So a few things to ponder..

Viking Religion


The Viking Age was a period of considerable religious change in Scandinavia. Part of the popular image of the Vikings is that they were all pagans, with a hatred of the Christian Church, but this view is very misleading. It is true that almost the entire population of Scandinavia was pagan at the beginning of the Viking Age, but the Vikings had many gods, and it was no problem for them to accept the Christian god alongside their own.
......
Archaeological evidence suggests that Christianity was adopted piecemeal in Norway, with settlements converting or not depending on whether the local chieftain converted. The same idea can also be seen on a larger scale. In the mid-tenth century Hakon the Good of Norway, who had been fostered in England, tried to use his royal authority to establish Christianity. However, when it became clear that this would lose him the support of pagan chieftains, he abandoned his attempts, and his Anglo-Saxon bishops were sent back to England.
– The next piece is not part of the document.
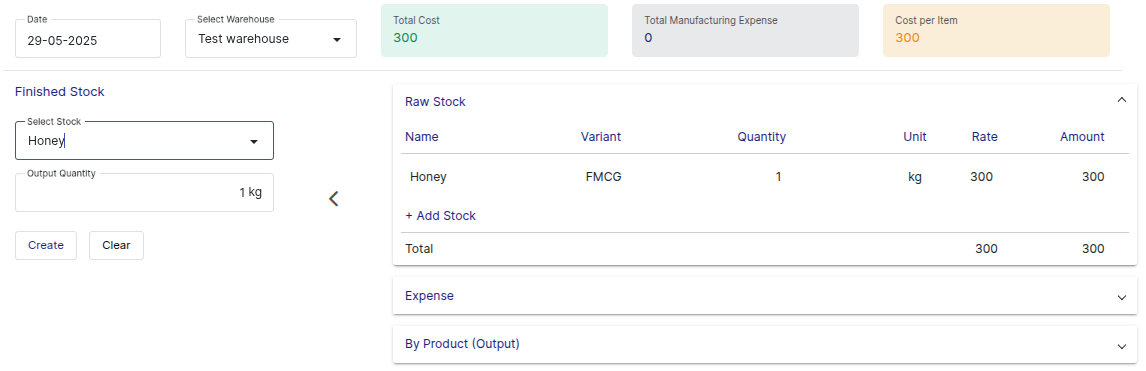Click the Rate value 300 in Honey row

pyautogui.click(x=982, y=177)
This conversion of Chieftains in Norway and other areas of Scandinavia became somewhat wide spread and people there basically became Christian "by order of the chieftain" and it wasn't necessarily always a "conversion by force" as depicted in the article in the OP - however it could be. The author below lays out 3 important factors in the "Conversion of the Vikings"
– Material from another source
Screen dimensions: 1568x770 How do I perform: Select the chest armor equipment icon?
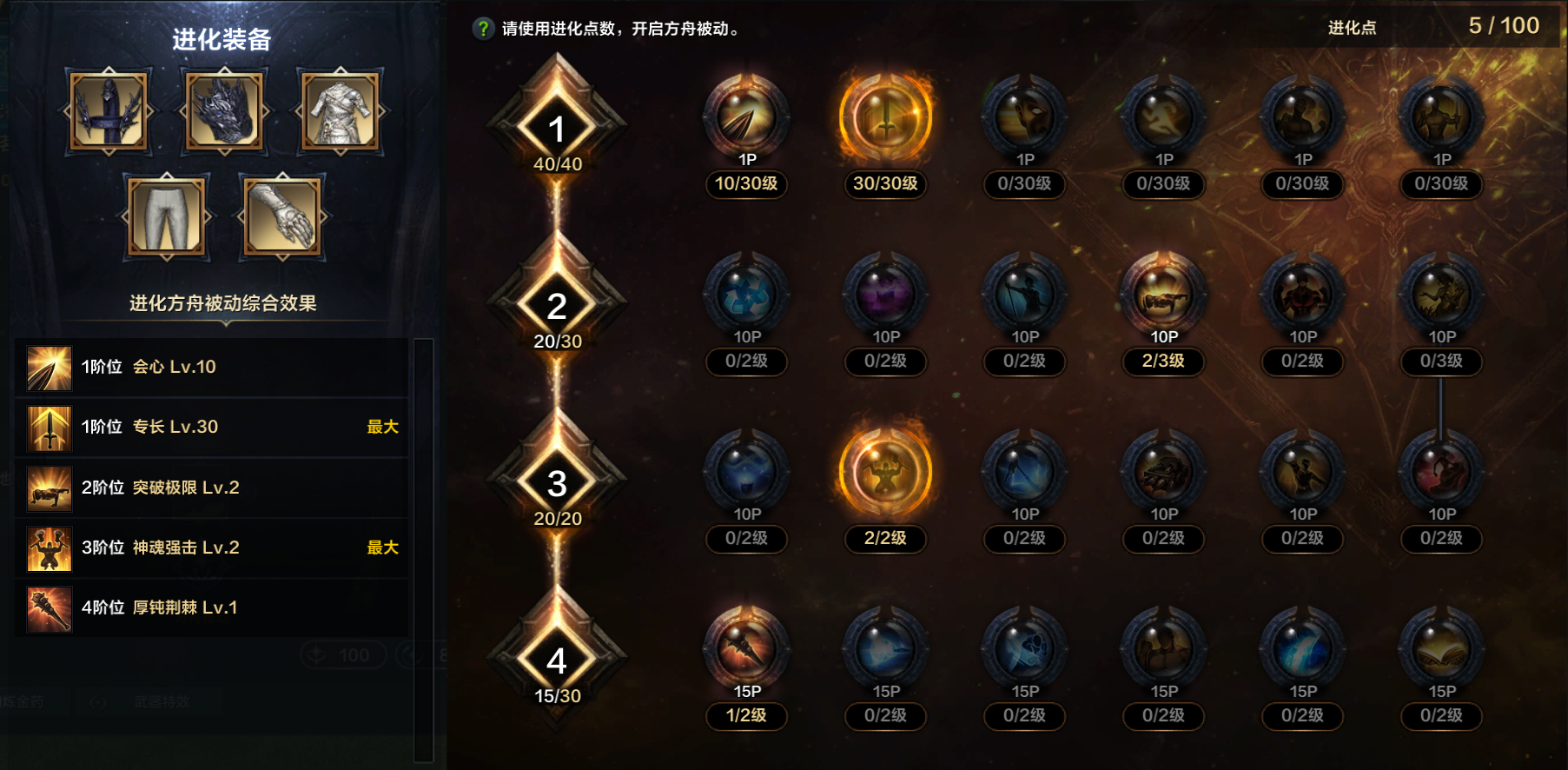click(340, 111)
Conversion of the Vikings, 800-1200 AD


1. The first aspect of the pattern is that in almost all of the Viking lands, "conversion was accomplished as a community affair by a kind of mass movement."1 Mass conversion that had been common in the Germanic or barbarian cultures happened here as well in part because of the tribal makeup -- and group decision-making process -- of Viking cultures.
2. The second feature of the pattern in which the Vikings were won to faith in Jesus Christ was that in almost all areas "the eventual triumph of Christianity (came) through royal initiative."2 In these cases Christianity was not a grass-roots, popular movement which in the end captured the tribal leadership. Rather "people (were) brought to the faith en masse as the monarch's subjects rather than as individually responsible persons."3 It looks like Viking kings sought to ride the crest of the wave. Certainly, accepting Christianity helped these rulers solidify their political authority. After becoming Christians, almost all of them got the church to create archbishoprics over which the kings themselves exerted some control.
3. The third feature of efforts to evangelize the Vikings was that instruction, baptism, and discipleship training were carried on largely by missionaries from England. The Vikings' repeated invasions of England brought them into close contact with already Christianized people. "Since the English were a subject people, the Scandinavians did not fear them militarily or politically." As a result, English missionaries were allowed to move about fairly freely in Scandinavian countries without being looked on with suspicion. As had been true with the barbarians, the religion of the conquered became that of the conqueror. The victor was preached to and baptized by the vanquished.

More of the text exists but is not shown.